> **Directions**
Where a line holds the word "computer", copy it from the records.

> **Given data**
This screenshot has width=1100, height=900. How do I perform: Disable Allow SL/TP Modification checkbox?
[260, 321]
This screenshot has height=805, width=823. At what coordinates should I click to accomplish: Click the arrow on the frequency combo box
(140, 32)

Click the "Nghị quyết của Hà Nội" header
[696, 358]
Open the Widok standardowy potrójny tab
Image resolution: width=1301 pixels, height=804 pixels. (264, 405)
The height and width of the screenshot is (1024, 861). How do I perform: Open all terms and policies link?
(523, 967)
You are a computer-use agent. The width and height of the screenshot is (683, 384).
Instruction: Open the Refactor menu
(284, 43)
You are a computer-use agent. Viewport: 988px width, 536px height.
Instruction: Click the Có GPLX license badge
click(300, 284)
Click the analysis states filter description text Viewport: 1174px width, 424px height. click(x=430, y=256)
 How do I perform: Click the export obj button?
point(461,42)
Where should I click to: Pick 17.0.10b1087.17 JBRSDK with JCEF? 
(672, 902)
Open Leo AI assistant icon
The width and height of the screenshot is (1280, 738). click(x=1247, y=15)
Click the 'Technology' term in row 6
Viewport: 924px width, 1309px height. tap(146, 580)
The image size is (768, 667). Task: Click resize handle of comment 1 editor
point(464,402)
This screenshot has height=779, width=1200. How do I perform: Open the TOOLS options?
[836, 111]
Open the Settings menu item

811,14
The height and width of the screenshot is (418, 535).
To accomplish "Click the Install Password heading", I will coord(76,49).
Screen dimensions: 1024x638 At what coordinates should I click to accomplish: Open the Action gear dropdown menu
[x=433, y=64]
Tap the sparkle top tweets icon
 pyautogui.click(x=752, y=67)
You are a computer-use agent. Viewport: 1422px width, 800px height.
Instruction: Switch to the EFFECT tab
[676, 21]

> **Response**
You are a computer-use agent. The width and height of the screenshot is (683, 384).
You are a computer-use agent. Viewport: 988px width, 536px height.
You are a computer-use agent. Viewport: 1422px width, 800px height.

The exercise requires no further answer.